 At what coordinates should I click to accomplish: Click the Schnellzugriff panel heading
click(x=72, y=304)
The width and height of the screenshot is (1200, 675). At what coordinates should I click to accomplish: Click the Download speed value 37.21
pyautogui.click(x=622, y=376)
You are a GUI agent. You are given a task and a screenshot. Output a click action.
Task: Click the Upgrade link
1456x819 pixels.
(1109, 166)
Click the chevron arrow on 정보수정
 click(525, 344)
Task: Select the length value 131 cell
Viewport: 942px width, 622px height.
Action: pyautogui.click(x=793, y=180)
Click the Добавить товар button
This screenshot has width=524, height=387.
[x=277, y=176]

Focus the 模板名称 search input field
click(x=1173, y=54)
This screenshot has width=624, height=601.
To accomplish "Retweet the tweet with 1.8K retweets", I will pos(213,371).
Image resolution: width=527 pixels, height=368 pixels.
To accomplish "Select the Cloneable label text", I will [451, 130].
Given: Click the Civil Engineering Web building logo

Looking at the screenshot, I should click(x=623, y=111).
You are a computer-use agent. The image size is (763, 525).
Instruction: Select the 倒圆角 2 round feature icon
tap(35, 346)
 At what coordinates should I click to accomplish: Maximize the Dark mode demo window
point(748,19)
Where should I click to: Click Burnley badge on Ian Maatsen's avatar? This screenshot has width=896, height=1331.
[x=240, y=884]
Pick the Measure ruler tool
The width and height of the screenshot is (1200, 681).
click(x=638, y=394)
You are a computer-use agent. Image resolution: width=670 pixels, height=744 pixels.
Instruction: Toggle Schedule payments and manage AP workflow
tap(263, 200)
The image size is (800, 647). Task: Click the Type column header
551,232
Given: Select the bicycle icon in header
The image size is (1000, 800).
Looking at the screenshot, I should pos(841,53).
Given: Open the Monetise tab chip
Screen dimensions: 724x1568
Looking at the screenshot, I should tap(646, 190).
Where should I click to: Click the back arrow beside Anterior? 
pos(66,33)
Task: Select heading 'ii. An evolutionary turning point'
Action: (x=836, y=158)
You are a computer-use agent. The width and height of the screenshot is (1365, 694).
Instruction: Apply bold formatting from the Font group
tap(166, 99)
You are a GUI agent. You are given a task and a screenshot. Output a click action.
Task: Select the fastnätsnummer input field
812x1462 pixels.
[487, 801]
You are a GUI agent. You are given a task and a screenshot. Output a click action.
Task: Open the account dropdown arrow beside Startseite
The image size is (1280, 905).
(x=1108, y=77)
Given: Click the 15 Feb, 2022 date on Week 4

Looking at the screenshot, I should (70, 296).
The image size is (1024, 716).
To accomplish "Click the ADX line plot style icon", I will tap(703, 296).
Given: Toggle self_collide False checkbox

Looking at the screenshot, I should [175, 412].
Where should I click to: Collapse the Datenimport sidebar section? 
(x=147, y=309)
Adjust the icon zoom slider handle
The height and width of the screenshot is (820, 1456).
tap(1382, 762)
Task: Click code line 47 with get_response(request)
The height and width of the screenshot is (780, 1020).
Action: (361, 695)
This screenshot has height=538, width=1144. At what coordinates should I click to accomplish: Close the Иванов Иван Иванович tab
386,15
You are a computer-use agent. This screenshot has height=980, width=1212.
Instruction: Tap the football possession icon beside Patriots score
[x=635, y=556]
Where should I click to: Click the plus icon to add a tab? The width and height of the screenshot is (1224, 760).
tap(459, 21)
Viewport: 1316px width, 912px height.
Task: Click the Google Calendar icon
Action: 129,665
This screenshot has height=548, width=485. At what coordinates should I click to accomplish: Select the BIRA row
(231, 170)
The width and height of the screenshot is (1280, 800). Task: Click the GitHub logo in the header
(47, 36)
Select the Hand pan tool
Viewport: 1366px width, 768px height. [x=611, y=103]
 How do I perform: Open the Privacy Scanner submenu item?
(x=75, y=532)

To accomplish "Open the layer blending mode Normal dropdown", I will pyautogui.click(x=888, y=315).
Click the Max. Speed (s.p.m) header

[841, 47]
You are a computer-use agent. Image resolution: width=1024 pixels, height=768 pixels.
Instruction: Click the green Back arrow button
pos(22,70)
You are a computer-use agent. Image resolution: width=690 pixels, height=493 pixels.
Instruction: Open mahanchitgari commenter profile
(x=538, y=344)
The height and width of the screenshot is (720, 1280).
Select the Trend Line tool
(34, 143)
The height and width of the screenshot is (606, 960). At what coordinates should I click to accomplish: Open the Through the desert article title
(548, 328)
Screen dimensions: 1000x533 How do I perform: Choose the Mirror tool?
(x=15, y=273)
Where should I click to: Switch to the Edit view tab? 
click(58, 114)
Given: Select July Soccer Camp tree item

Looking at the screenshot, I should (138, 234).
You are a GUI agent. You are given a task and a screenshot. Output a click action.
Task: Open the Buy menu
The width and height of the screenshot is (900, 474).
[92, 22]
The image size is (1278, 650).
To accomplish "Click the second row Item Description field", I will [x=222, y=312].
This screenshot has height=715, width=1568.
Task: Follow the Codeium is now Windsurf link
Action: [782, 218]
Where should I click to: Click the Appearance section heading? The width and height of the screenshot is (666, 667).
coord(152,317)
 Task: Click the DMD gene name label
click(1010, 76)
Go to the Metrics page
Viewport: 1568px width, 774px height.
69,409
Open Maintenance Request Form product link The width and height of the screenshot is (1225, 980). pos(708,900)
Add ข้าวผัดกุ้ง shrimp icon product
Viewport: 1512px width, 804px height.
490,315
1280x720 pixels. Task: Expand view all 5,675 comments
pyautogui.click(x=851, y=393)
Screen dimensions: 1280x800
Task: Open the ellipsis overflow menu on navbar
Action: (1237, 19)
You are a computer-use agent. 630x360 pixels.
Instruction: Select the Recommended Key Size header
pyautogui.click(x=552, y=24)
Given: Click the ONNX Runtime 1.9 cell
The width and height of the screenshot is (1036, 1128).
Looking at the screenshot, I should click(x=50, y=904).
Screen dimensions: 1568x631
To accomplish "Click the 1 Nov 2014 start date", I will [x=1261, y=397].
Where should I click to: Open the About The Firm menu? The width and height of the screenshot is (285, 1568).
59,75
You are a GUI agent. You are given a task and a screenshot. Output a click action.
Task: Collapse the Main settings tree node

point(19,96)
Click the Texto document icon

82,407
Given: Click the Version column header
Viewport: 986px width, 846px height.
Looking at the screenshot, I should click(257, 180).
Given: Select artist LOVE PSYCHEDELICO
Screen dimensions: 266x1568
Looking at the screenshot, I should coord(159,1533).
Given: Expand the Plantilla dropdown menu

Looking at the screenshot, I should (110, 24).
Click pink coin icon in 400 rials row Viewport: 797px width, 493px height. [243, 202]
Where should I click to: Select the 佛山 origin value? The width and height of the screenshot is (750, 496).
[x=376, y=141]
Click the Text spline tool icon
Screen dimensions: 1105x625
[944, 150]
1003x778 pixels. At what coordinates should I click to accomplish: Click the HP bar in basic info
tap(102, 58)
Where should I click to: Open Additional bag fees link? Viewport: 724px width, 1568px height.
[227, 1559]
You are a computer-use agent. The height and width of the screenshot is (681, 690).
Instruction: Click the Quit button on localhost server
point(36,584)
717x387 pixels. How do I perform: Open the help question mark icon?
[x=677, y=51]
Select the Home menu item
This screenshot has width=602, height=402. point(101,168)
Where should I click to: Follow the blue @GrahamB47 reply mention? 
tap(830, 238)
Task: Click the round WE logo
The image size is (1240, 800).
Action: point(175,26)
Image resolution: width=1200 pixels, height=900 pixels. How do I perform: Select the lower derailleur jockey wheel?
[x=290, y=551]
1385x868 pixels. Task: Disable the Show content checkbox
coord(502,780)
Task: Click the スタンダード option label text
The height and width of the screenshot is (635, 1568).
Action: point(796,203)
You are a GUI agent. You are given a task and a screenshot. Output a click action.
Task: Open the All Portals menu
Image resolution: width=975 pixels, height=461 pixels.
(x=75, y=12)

..............................

#### [ACTIVITY]
Return exactly what appears above, from the first line of the entries to the line with "Task: Select the length value 131 cell", inclusive.

#### [SOLVED PROBLEM]
 At what coordinates should I click to accomplish: Click the Schnellzugriff panel heading
click(x=72, y=304)
The width and height of the screenshot is (1200, 675). At what coordinates should I click to accomplish: Click the Download speed value 37.21
pyautogui.click(x=622, y=376)
You are a GUI agent. You are given a task and a screenshot. Output a click action.
Task: Click the Upgrade link
1456x819 pixels.
(1109, 166)
Click the chevron arrow on 정보수정
 click(525, 344)
Task: Select the length value 131 cell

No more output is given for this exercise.